10. The method of claim 1, wherein 2-mercaptoethane sulfonic acid, or a salt or solvate thereof, is administered to the subject about two hours to about eight hours after the subject was exposed to the toxic inhaled chemical.

11. The method of claim 1, wherein: (i) a first dose of 2-mercaptoethane sulfonic acid, or a salt or solvate thereof, is administered intravenously to the subject within about 20 minutes after the subject was exposed to the toxic inhaled chemical;(ii) a second dose of 2-mercaptoethane sulfonic acid, or a salt or solvate thereof, is administered intravenously to the subject about 4 hours after the subject was exposed to the toxic inhaled chemical; and(iii) a third dose of 2-mercaptoethane sulfonic acid, or a salt or solvate thereof, is administered intravenously to the subject about 8 hours after the subject was exposed to the toxic inhaled chemical.

12. The method of claim 1, wherein: (i) a first dose of 2-mercaptoethane sulfonic acid, or a salt or solvate thereof, is administered intravenously to the subject within about 20 minutes after the subject was exposed to the toxic inhaled chemical;(ii) a second dose of 2-mercaptoethane sulfonic acid, or a salt or solvate thereof, is administered orally to the subject about 4 hours after the subject was exposed to the toxic inhaled chemical; and(iii) a third dose of 2-mercaptoethane sulfonic acid, or a salt or solvate thereof, is administered orally to the subject about 8 hours after the subject was exposed to the toxic inhaled chemical.
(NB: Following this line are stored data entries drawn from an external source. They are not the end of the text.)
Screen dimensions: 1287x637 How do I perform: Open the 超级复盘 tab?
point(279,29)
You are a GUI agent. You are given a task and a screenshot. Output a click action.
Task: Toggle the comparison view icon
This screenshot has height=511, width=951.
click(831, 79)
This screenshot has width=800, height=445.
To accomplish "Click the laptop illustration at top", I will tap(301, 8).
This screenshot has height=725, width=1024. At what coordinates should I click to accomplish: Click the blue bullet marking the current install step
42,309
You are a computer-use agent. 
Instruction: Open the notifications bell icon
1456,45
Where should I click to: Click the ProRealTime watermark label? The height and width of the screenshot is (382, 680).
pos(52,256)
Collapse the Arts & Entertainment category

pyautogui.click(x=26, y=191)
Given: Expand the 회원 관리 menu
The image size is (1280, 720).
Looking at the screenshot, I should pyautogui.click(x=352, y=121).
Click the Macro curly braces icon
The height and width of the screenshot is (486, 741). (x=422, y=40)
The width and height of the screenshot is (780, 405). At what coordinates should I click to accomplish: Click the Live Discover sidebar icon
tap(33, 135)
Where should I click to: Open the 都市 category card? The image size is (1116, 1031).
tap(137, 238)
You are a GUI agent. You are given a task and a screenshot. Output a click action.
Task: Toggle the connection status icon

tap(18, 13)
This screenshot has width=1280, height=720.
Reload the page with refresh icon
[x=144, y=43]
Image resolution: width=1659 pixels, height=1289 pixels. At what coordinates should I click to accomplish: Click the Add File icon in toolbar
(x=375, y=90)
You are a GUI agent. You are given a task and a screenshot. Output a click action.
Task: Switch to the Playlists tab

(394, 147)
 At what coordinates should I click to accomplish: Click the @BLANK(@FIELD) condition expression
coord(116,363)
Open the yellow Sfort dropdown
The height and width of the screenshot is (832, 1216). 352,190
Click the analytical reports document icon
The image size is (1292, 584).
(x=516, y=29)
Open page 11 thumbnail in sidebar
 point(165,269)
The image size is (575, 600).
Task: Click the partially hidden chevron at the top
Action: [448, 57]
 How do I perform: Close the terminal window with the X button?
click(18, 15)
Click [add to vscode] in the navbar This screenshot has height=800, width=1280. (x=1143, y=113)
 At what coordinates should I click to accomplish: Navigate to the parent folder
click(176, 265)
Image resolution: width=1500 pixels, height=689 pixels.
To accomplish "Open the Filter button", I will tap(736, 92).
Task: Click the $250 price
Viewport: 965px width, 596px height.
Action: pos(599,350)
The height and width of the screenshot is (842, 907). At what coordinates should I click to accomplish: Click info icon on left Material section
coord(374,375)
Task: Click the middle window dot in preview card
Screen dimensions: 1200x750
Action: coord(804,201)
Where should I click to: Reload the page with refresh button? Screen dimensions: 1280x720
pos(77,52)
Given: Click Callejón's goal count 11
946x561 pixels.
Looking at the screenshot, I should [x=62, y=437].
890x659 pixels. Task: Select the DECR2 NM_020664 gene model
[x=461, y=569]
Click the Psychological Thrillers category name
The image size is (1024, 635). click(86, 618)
13. The method of claim 1, further comprising administering to the subject a therapeutically effective amount of a fibrinolytic agent.

14. The method of claim 13, wherein the fibrinolytic agent is tissue plasminogen activator (tPA) or an analog thereof.

15. The method of claim 14, wherein between about 0.4 mg/kg to about 1.0 mg/kg tPA or the analog thereof is administered to the subject.

16. The method of claim 14, wherein tPA or the analog thereof is administered to the subject about six hours to about 24 hours after the subject was exposed to the toxic inhaled chemical.

17. The method of claim 16, wherein tPA or the analog thereof is administered to the subject when the subject shows at least one of symptoms (i)-(v): (i) acutely worsening respiratory distress;(ii) acutely worsening hypoxemia;(iii) evidence of acutely worsening upper and/or lower airways obstruction selected from stridor, suprasternal retractions, wheezing, chest retractions, and combinations thereof;(iv) fibrinous casts, clots, or pseudomembranes; or(v) a blood-oxygen saturation≤85%.

18. The method of claim 14, wherein tPA or the analog thereof is administered to the subject via a bronchoscopy or an endotracheal tube.

19. The method of claim 1, wherein the method improves survivability of the subject, peripheral arterial oxygen saturation in the subject, or a combination thereof.

20. The method of claim 1, wherein the method prevents or decreases airway coagulation, cast formation, or a combination thereof in the subject.

21. The method of claim 1, wherein the subject is a mammal.

22. The method of claim 1, wherein the subject is a human.